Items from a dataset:
====

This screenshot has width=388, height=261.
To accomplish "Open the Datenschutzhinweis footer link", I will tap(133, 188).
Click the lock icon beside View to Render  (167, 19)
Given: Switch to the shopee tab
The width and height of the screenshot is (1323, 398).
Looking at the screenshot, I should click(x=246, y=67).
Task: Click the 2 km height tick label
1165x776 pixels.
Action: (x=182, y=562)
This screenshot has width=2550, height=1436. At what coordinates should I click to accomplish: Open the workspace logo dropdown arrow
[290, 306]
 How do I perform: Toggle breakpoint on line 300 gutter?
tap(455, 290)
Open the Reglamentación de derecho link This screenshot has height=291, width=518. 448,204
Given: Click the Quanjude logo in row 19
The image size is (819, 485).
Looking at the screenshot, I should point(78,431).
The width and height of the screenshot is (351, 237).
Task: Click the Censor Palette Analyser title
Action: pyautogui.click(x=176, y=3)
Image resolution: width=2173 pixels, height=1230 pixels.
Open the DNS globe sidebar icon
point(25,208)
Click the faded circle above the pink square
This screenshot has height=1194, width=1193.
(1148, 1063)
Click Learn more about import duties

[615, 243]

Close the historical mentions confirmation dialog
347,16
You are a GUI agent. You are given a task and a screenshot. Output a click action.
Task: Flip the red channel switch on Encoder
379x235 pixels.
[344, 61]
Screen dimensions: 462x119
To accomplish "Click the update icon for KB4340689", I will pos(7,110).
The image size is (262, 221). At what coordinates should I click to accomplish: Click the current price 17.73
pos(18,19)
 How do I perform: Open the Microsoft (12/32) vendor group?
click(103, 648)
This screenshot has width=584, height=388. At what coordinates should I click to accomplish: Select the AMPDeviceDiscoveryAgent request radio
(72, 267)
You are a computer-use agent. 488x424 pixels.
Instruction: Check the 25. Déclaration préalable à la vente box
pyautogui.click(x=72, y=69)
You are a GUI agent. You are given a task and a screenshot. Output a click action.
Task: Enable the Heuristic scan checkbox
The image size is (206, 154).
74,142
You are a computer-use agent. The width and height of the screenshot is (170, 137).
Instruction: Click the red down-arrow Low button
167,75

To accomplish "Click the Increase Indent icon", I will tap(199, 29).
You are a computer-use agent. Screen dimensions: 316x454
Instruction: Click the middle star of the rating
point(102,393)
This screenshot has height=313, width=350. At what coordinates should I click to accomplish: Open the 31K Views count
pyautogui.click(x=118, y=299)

====

### SET EXERCISE
Copy the data above line for line, changing nothing.

### THE COMPLETED TASK
This screenshot has width=388, height=261.
To accomplish "Open the Datenschutzhinweis footer link", I will tap(133, 188).
Click the lock icon beside View to Render  (167, 19)
Given: Switch to the shopee tab
The width and height of the screenshot is (1323, 398).
Looking at the screenshot, I should click(x=246, y=67).
Task: Click the 2 km height tick label
1165x776 pixels.
Action: (x=182, y=562)
This screenshot has width=2550, height=1436. At what coordinates should I click to accomplish: Open the workspace logo dropdown arrow
[290, 306]
 How do I perform: Toggle breakpoint on line 300 gutter?
tap(455, 290)
Open the Reglamentación de derecho link This screenshot has height=291, width=518. 448,204
Given: Click the Quanjude logo in row 19
The image size is (819, 485).
Looking at the screenshot, I should point(78,431).
The width and height of the screenshot is (351, 237).
Task: Click the Censor Palette Analyser title
Action: pyautogui.click(x=176, y=3)
Image resolution: width=2173 pixels, height=1230 pixels.
Open the DNS globe sidebar icon
point(25,208)
Click the faded circle above the pink square
This screenshot has height=1194, width=1193.
(1148, 1063)
Click Learn more about import duties

[615, 243]

Close the historical mentions confirmation dialog
347,16
You are a GUI agent. You are given a task and a screenshot. Output a click action.
Task: Flip the red channel switch on Encoder
379x235 pixels.
[344, 61]
Screen dimensions: 462x119
To accomplish "Click the update icon for KB4340689", I will pos(7,110).
The image size is (262, 221). At what coordinates should I click to accomplish: Click the current price 17.73
pos(18,19)
 How do I perform: Open the Microsoft (12/32) vendor group?
click(103, 648)
This screenshot has width=584, height=388. At what coordinates should I click to accomplish: Select the AMPDeviceDiscoveryAgent request radio
(72, 267)
You are a computer-use agent. 488x424 pixels.
Instruction: Check the 25. Déclaration préalable à la vente box
pyautogui.click(x=72, y=69)
You are a GUI agent. You are given a task and a screenshot. Output a click action.
Task: Enable the Heuristic scan checkbox
The image size is (206, 154).
74,142
You are a computer-use agent. The width and height of the screenshot is (170, 137).
Instruction: Click the red down-arrow Low button
167,75

To accomplish "Click the Increase Indent icon", I will tap(199, 29).
You are a computer-use agent. Screen dimensions: 316x454
Instruction: Click the middle star of the rating
point(102,393)
This screenshot has height=313, width=350. At what coordinates should I click to accomplish: Open the 31K Views count
pyautogui.click(x=118, y=299)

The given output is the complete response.